Der Kampf ums Dasein (Gartenlaube 1885)
[156] Der Kampf ums Dasein. (Mit Illustration S. 145.) Aus dem Scherz wird Ernst und aus dem Spiele Kampf. Wie oft haben wir Gelegenheit, dieser Wandlung der Dinge im kindlichen Leben zu begegnen! Auch die Helden des Miniaturkampfes, der sich hier neben dem Hökerstande abspielt, machen von diesem Privileg der Kindheit und Jugend den ausgiebigsten Gebrauch. Anfangs schnüffelten und zupften gar leise die vierbeinigen Witzbolde an den Zipfeln des Kinderbettchens und prallten wohl ein wenig zurück, als der Muntergewordene sich zu regen begann.
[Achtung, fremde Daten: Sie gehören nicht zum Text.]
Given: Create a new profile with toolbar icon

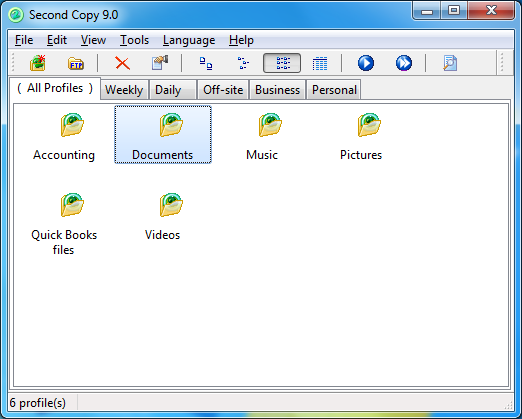Looking at the screenshot, I should [38, 63].
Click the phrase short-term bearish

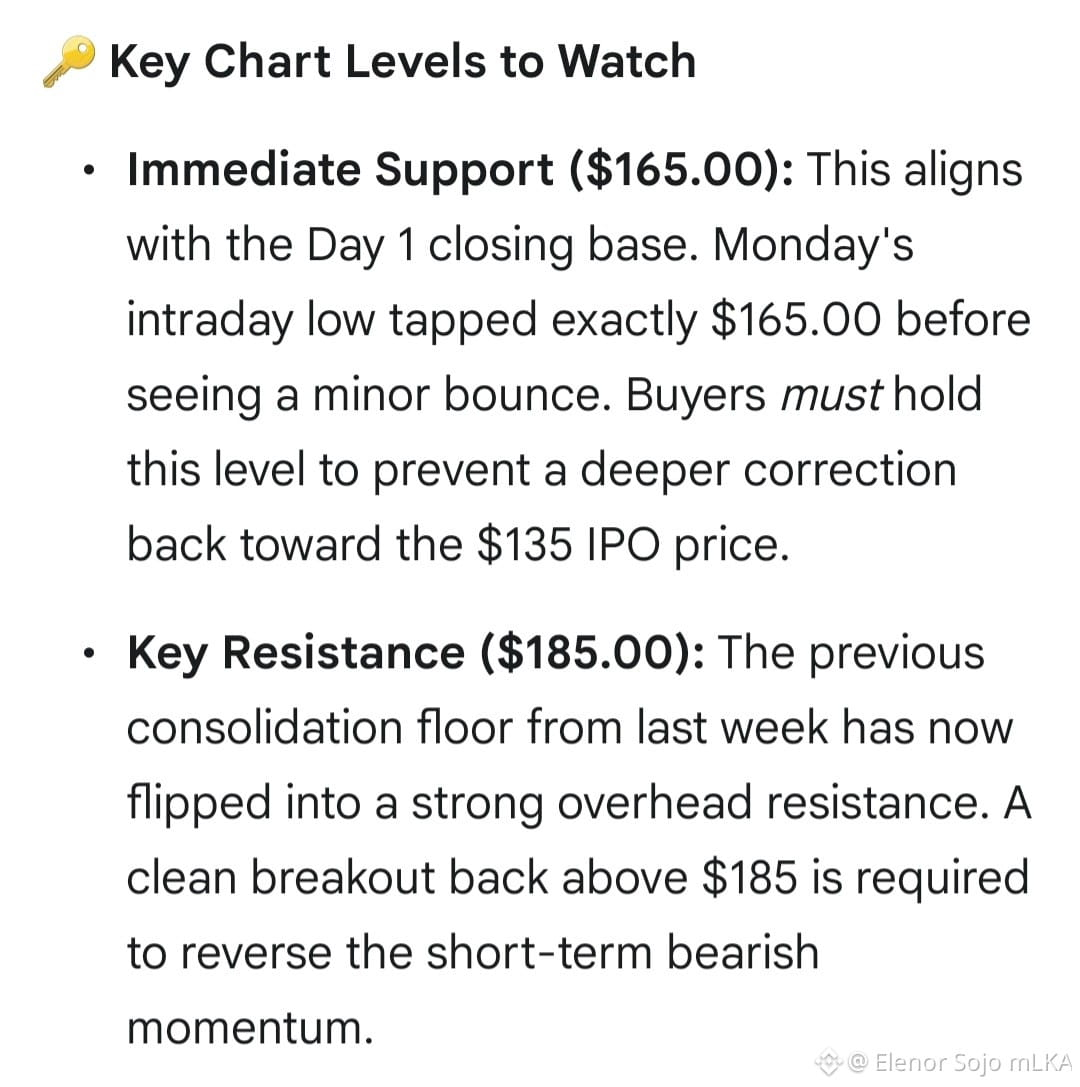(622, 952)
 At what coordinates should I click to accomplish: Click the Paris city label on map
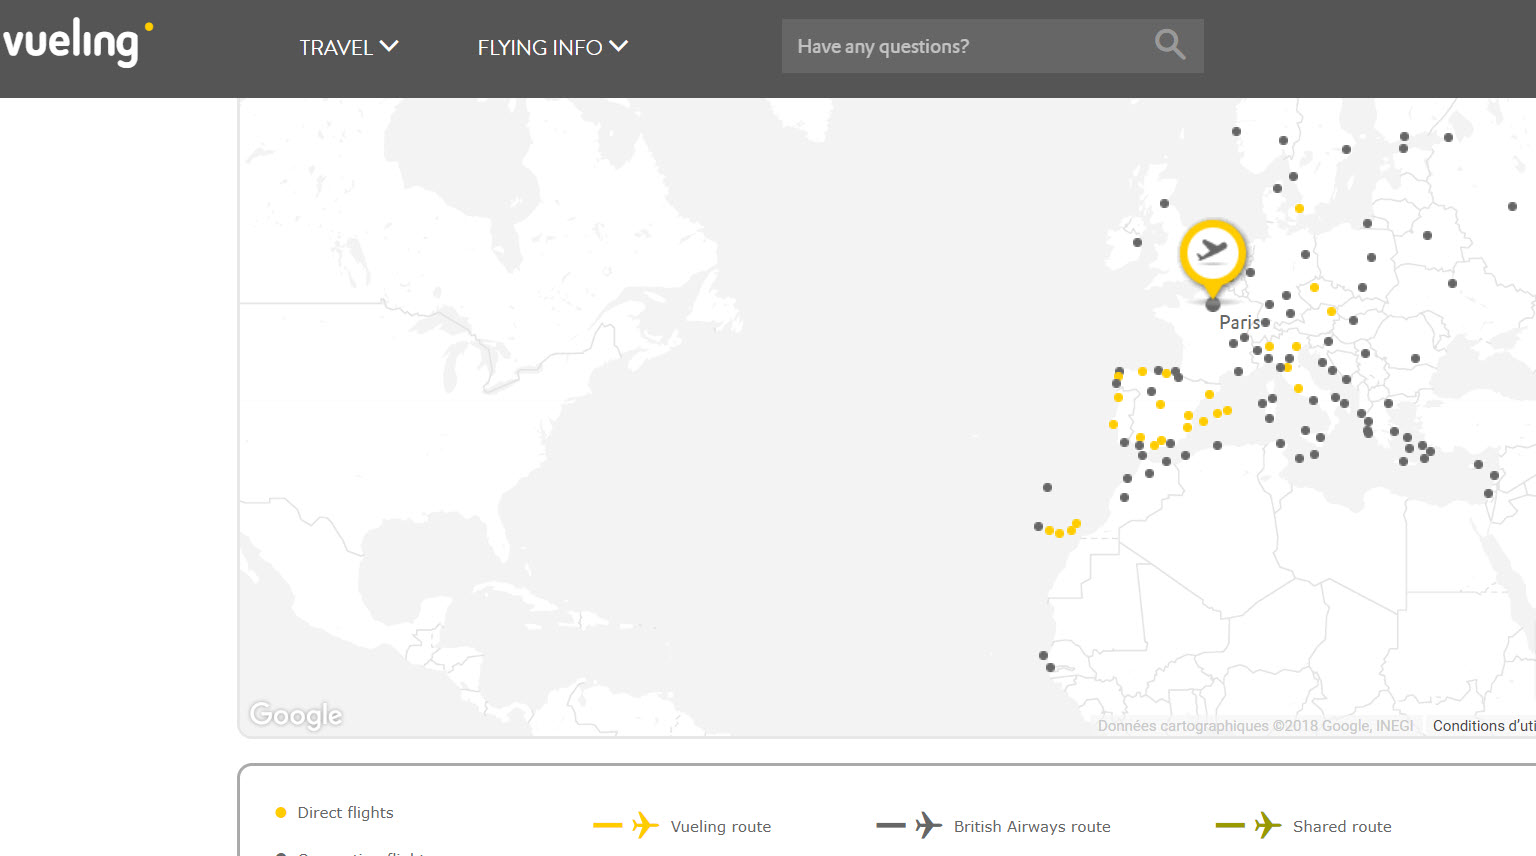point(1238,323)
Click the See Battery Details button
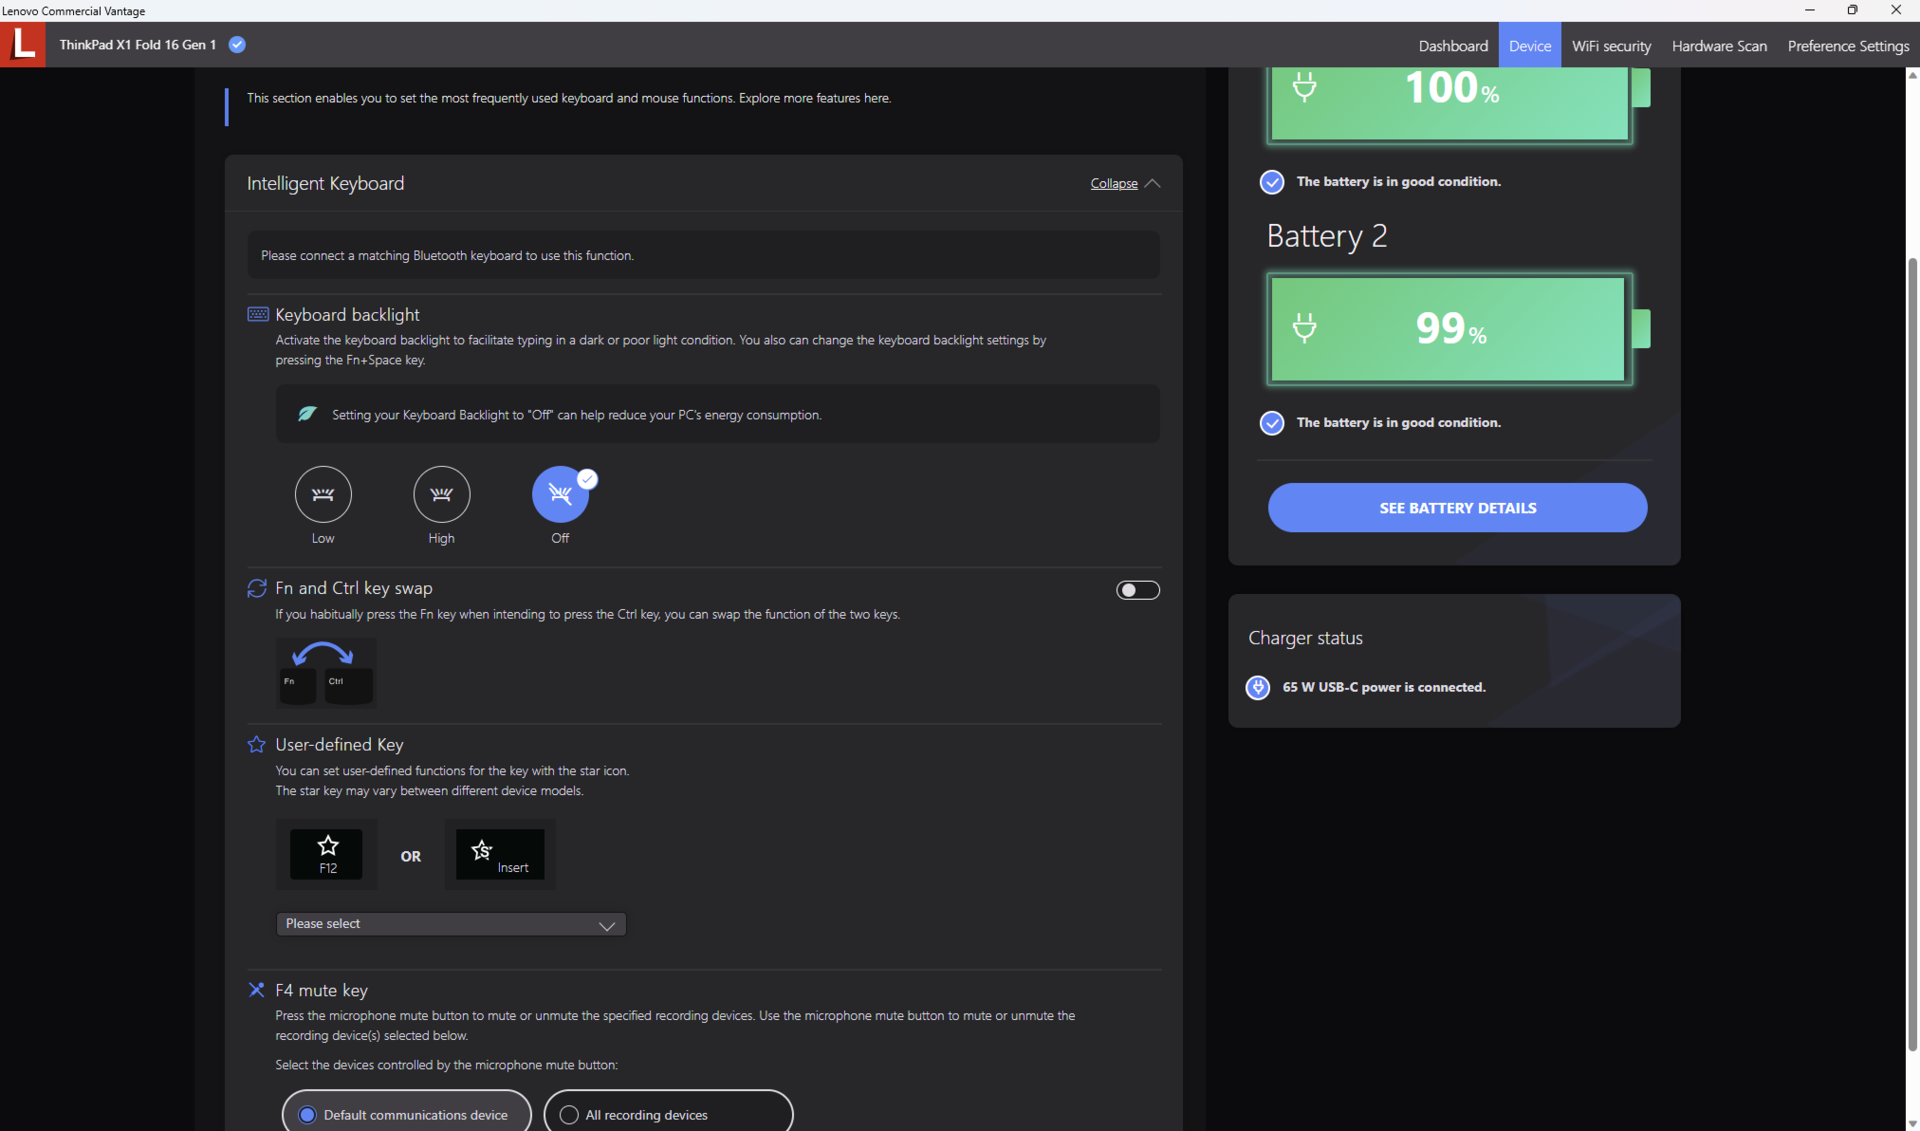The image size is (1920, 1131). point(1457,508)
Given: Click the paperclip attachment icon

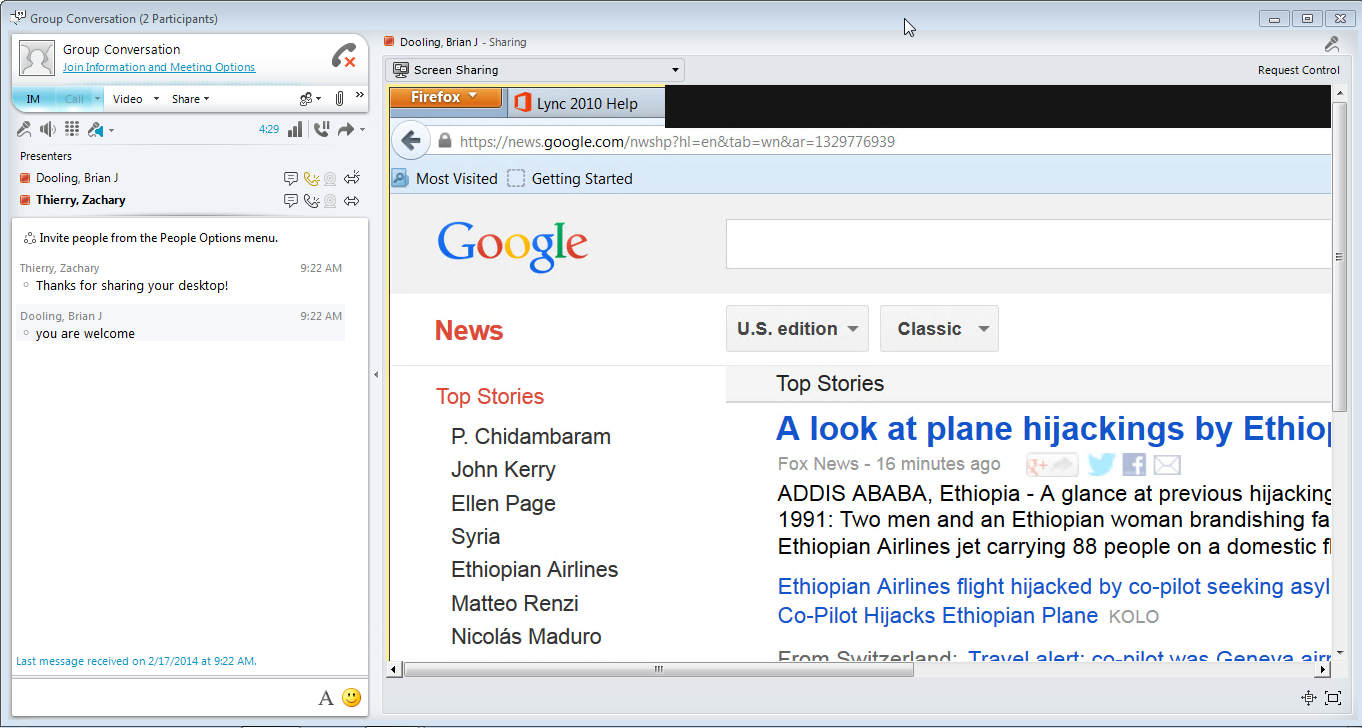Looking at the screenshot, I should pyautogui.click(x=339, y=99).
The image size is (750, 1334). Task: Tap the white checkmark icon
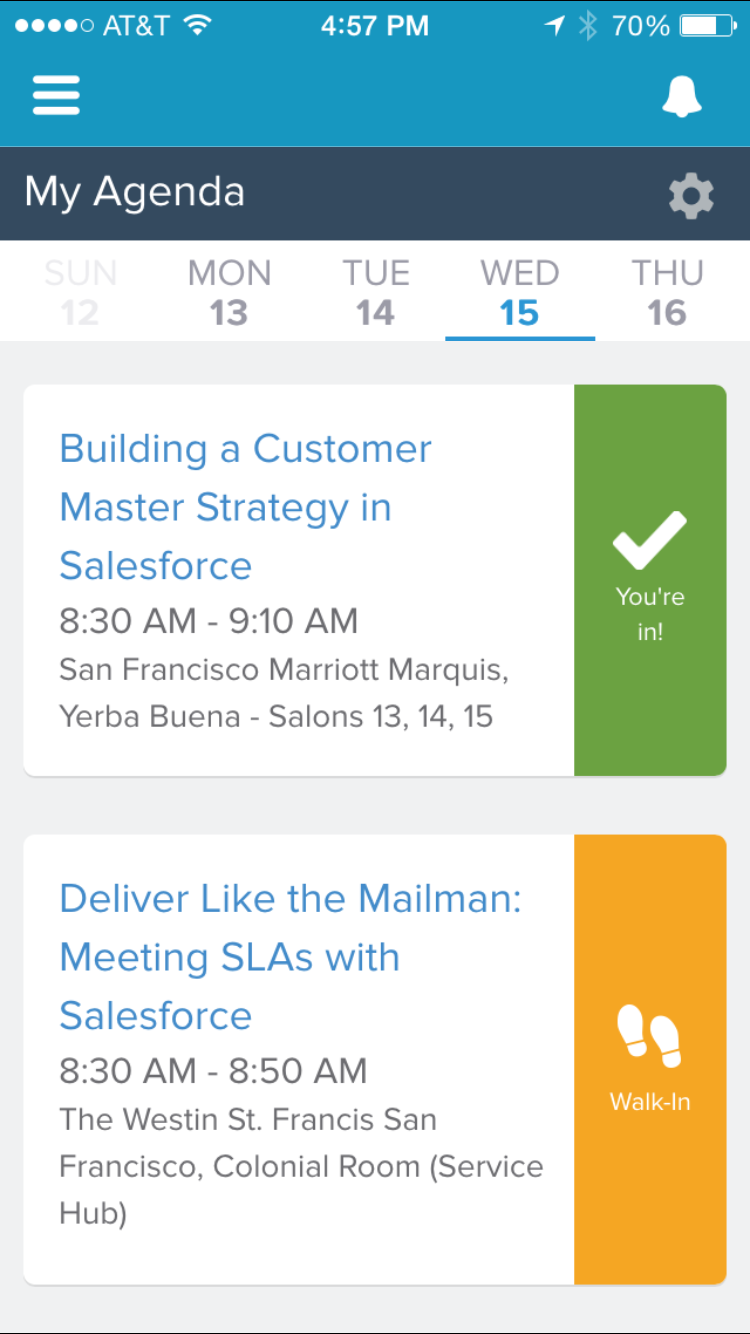(x=650, y=539)
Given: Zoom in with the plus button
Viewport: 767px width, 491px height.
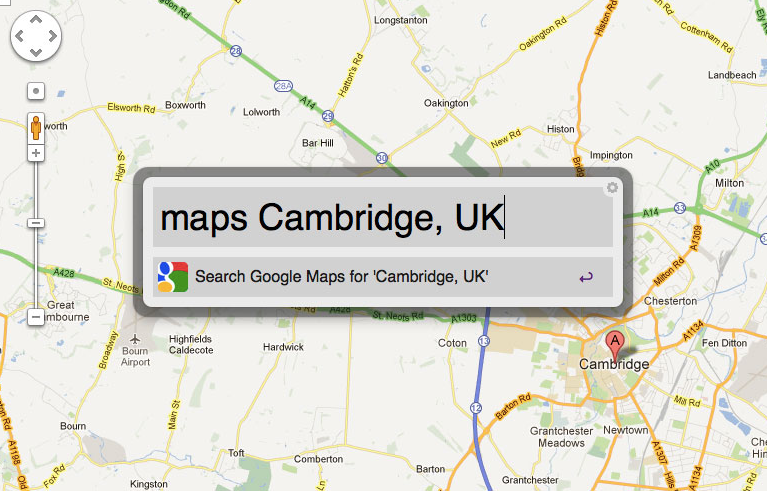Looking at the screenshot, I should tap(36, 154).
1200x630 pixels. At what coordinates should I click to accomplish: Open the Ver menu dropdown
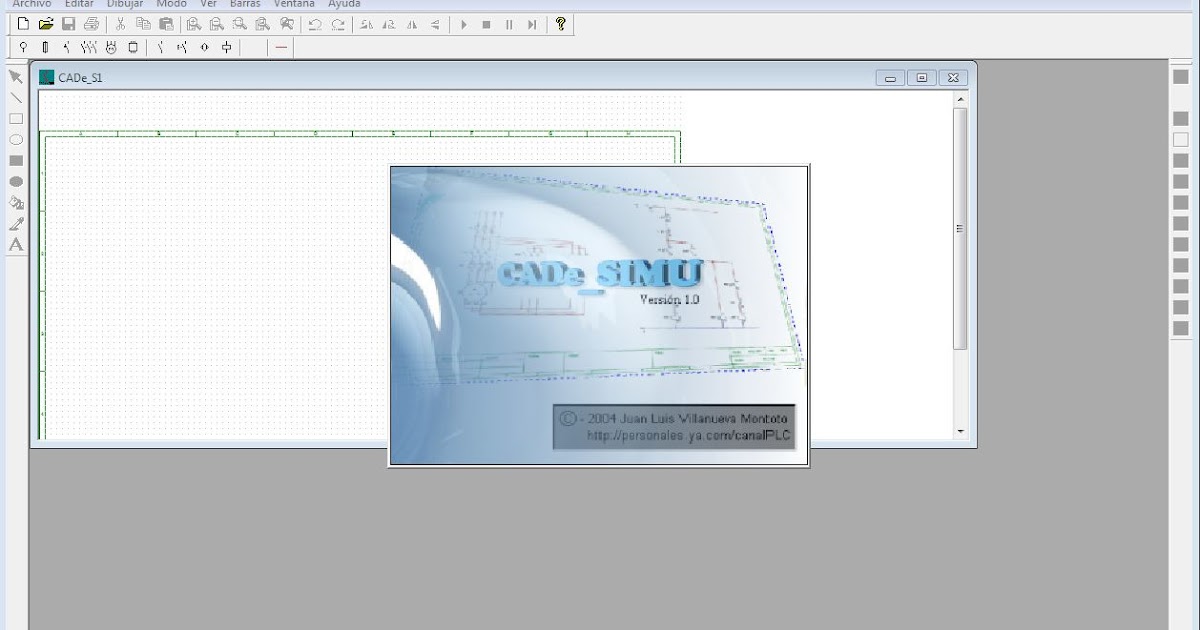[x=207, y=4]
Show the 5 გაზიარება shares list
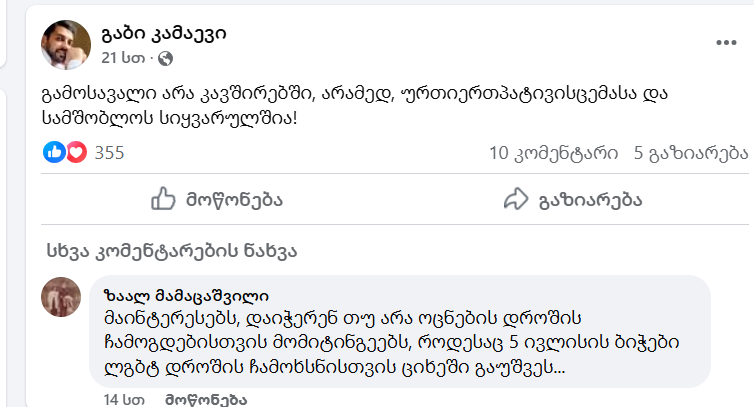The image size is (754, 407). [690, 153]
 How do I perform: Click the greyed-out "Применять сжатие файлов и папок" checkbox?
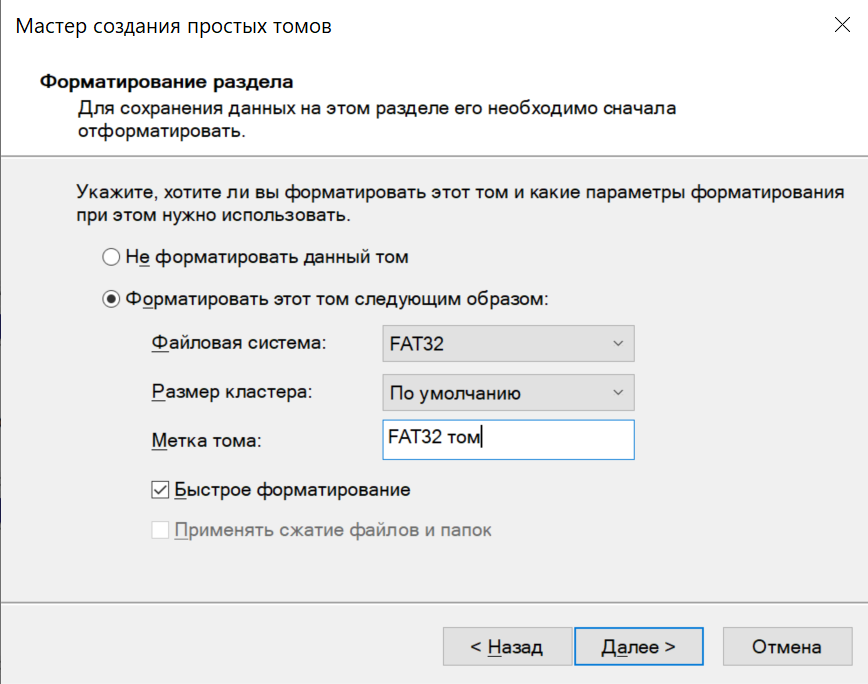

Bald aber gingen sie zum Angriffe über und stehen schon im Begriff, dem Säuglinge das Nothwendigste zu rauben. Das Bettchen ist aufgedeckt, und nun wird auch die Windel fortgezerrt und sogar der süße Zulp mit Gewalt annektirt. Was hilft da das unzweckmäßige Strampeln mit den Beinchen? Die Uebermacht ist zu groß, und selbst aus dem benachbarten Korbe droht eine Verstärkung den Angreifern zu erwachsen. Hilflos auf dem Straßenpflaster zu liegen, das ist für den Säugling das voraussichtliche Resultat des muthwilligen Treibens, welches in einen regelrechten Kampf ums Dasein ausartet. Aber die Natur hat auch dem hilflosen Menschenkinde eine Waffe verliehen, von der es nun rechtzeitig Gebrauch macht. Das Gesichtchen zieht sich in Fältchen zusammen, und ein jammernder Schrei tönt aus dem Kinderwagen. Das Herz der Mietzekatze, der gleichgültigen Zuschauerin dort oben auf der Tone, rührt er freilich nicht, aber die nicht weit entfernte Mutter vernimmt wohl den Nothruf. Bald regnet es Prügel auf die muthwillige Angreiferschar, und der Kampf hat ein Ende.